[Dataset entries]
===

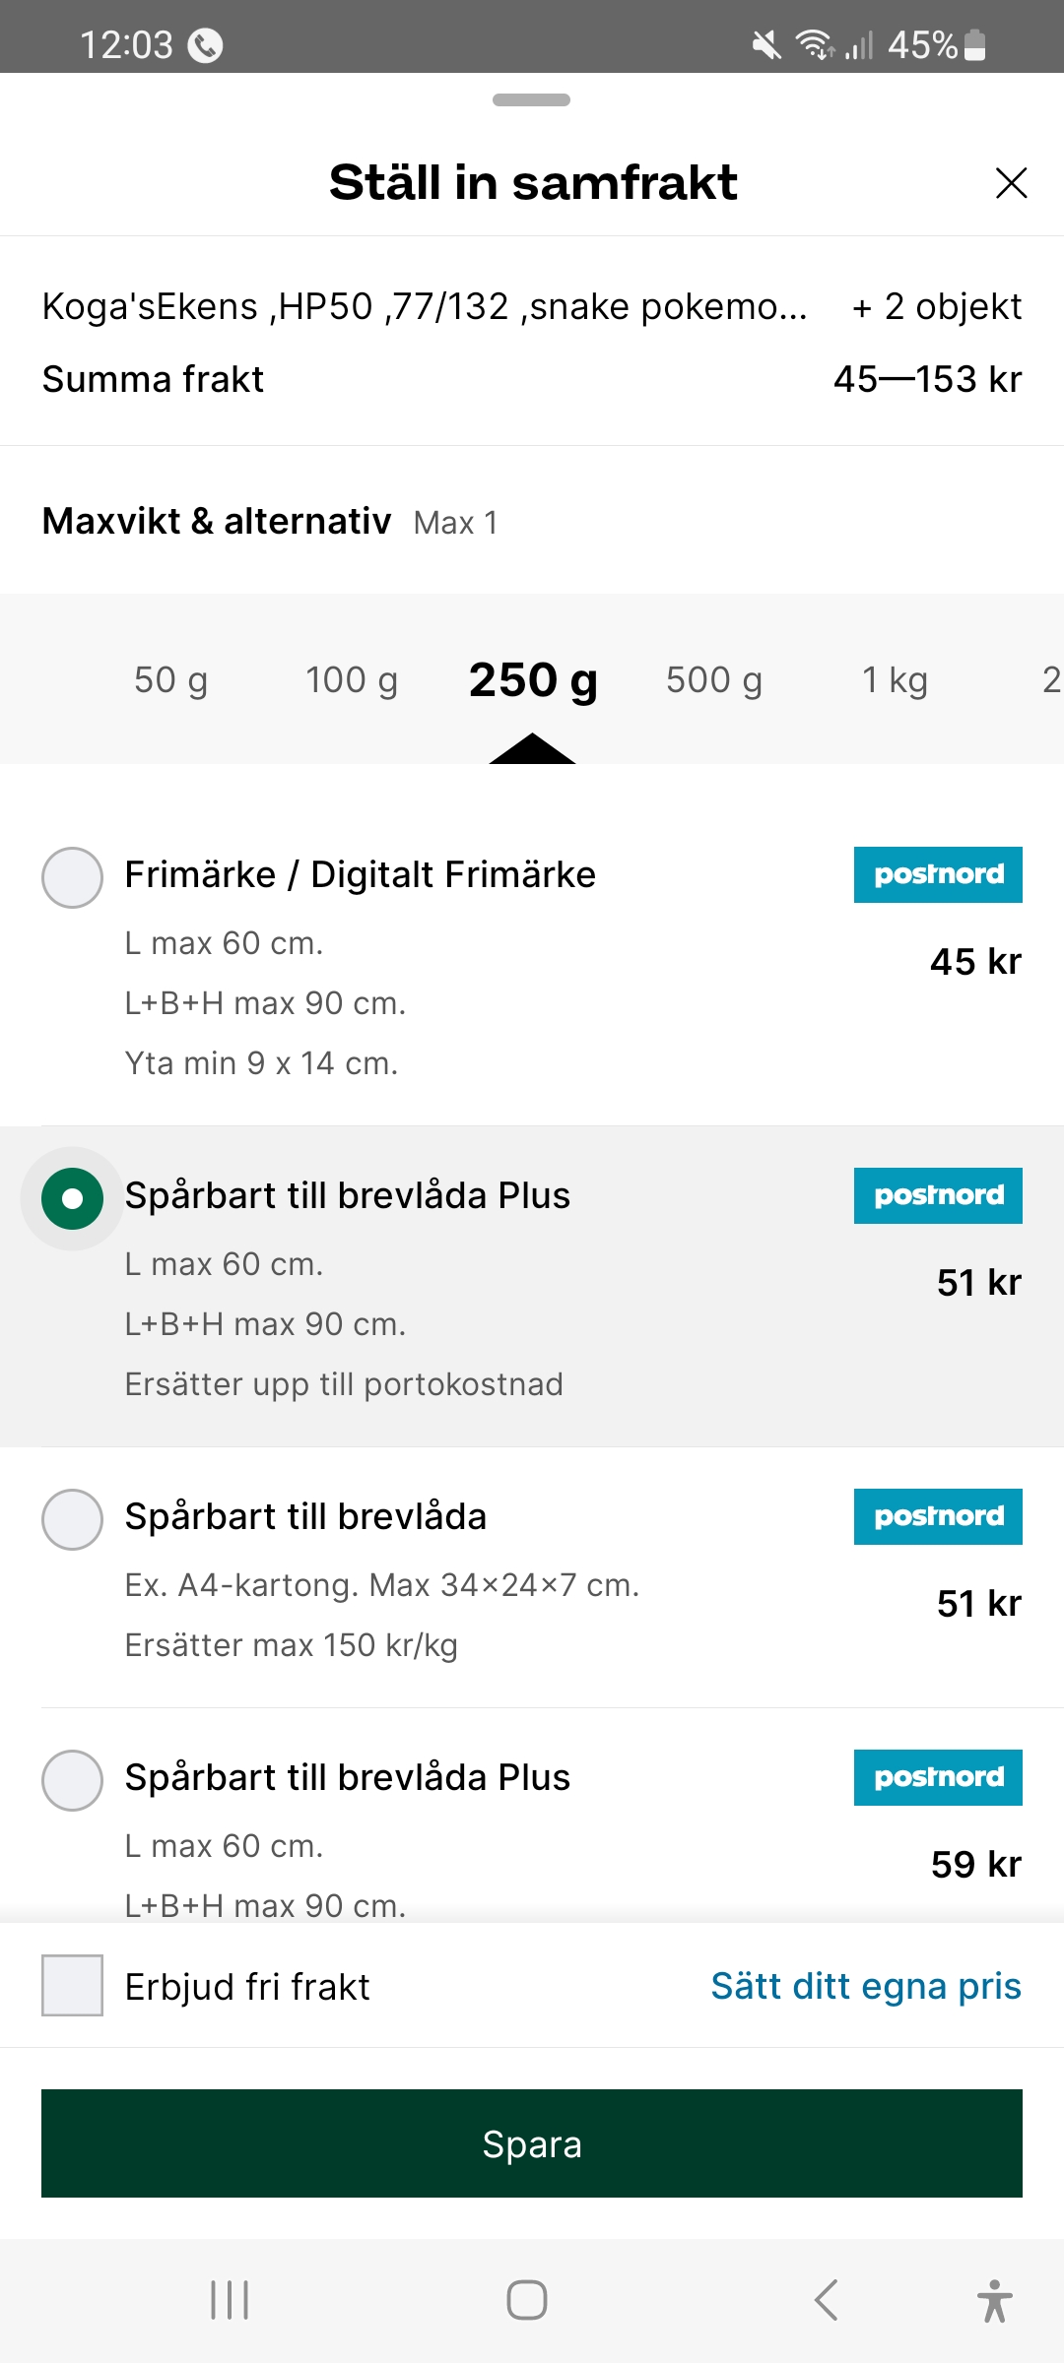Open the Sätt ditt egna pris link
Viewport: 1064px width, 2363px height.
[866, 1986]
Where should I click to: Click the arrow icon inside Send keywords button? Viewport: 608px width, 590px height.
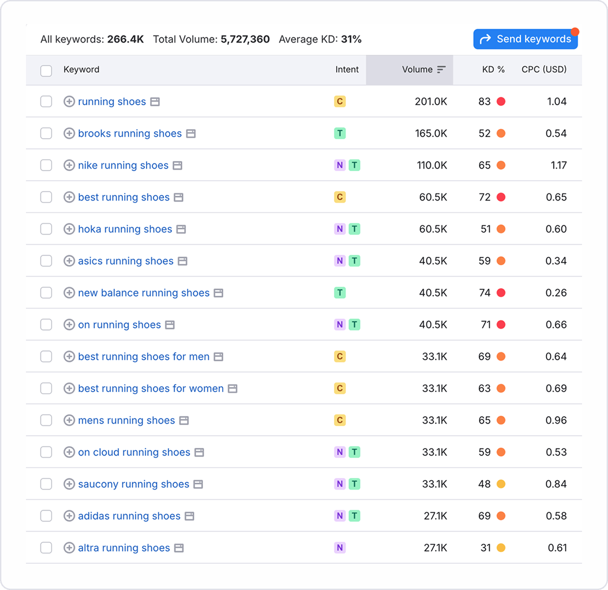click(485, 39)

===

■ WHAT YOU WILL DO:
In the data above, find the line containing "Where should I"; from there, please write out each line through the end, exactly, with the pictures omitted.

■ SOLVED PROBLEM:
Where should I click to: Click the arrow icon inside Send keywords button? Viewport: 608px width, 590px height.
click(485, 39)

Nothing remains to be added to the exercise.